The next part traces the border from east to west, from the Gulf of Mexico over 1000 miles along the Rio Grande, then almost 1000 miles more of electronic or physical fence ending as an ugly groin dipping into the Pacific Ocean. The construction of a tangible wall from sea to sea as promised by President Trump would be an engineering nightmare incurring incalculable ecological, cultural, and social as well as economic costs.
The fourth part depicts the militarization of the frontier via myriad federal agencies under the umbrella of U.S. Customs and Border Protection (CBP). Photographs here highlight the vast majority of apprehensions made at night, when smugglers prefer to attempt the crossing. These photos suggest a strong sporting element in the hunting of undocumented immigrants, with agents preferring “good aliens” who put up a spirited chase before being caught like deer in federal truck and helicopter floodlights.
The last section deals with illegal immigrant life in a divided America where increasingly popular anti-immigration rhetoric is being mobilized to protectionist political and economic ends.
Many people were taken aback when presidential candidate Donald Trump declared war on illegal immigration and Mexican “rapists.”
“When he later won, the world was surprised. But for many of the 11 million undocumented migrants living in the United States, the results were more terrifying than surprising. The anti-immigrant fervor had been brewing for much of the previous decade. They had seen this coming.”
Photographs here include a devastated “dreamer” hearing the news that Trump intends to end Deferred Action for Childhood Arrivals (DACA). Other show migrant workers from Mexico performing the back-breaking agricultural stoop work in our fields that American citizens refuse to do as migrant labor continues to be an essential component of American farming as well as the construction and service industries.
The unfortunate consequence of this is that many long-term illegal immigrants grow deeply rooted here with productive family lives—de facto Americans but not de jure--living an American nightmare more than the American dream because of the constant fear of deportation and family separation.
In sum, Undocumented: Immigration and the Militarization of the United States-Mexican Border is an empathetic, timely, and thought-provoking collection of memorable photographs documenting the entire experience of illegal immigration across our southern border from beginning to end. And, for the vast majority, the end of the story is not a happy one, neither is their sojourn here, marred by escalating anti-immigration sentiment.

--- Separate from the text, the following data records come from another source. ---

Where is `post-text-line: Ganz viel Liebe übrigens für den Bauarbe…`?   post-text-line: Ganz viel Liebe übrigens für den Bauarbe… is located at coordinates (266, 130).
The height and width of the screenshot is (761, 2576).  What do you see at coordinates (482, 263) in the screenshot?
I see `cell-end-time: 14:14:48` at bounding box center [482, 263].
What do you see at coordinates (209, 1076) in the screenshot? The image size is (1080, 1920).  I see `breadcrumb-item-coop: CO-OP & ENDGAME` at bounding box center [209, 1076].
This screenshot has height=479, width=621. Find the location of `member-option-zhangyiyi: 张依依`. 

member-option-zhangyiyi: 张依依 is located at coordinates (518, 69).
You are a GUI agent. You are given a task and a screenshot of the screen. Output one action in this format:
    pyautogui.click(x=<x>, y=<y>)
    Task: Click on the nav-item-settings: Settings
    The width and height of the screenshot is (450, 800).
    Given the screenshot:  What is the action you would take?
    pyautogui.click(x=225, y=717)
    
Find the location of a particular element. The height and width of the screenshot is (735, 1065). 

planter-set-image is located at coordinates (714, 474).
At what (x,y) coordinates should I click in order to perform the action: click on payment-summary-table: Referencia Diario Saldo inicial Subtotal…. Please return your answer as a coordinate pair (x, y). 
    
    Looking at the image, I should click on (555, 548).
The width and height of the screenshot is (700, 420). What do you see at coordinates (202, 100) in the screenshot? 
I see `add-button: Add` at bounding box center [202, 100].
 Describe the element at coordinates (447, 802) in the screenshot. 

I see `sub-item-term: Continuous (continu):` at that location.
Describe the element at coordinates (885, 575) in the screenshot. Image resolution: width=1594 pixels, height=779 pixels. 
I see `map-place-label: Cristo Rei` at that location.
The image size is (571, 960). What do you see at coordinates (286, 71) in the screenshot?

The photographs are captioned in both English and Spanish. And each of the book’s sections has an introductory summary mini-essay in both languages. This device effectively underscores that all borders are porous, no matter what physical barriers are constructed. As then Arizona Governor Janet Napolitano observed in 2005: “Show me a 50-foot wall, and I’ll show you a 51-foot ladder.”
Perhaps even more to the point is the reminder by former Florida Governor Jeb Bush that many illegal immigrants who come to the United States to provide for their families are not committing a felony but an “act of love.” The hauntingly beautiful and frightening photographs in this collection admonish us on every page that this kind of compassion is what should distinguish us from President Trump’s “animals” and that there should be no winners and losers in the human race.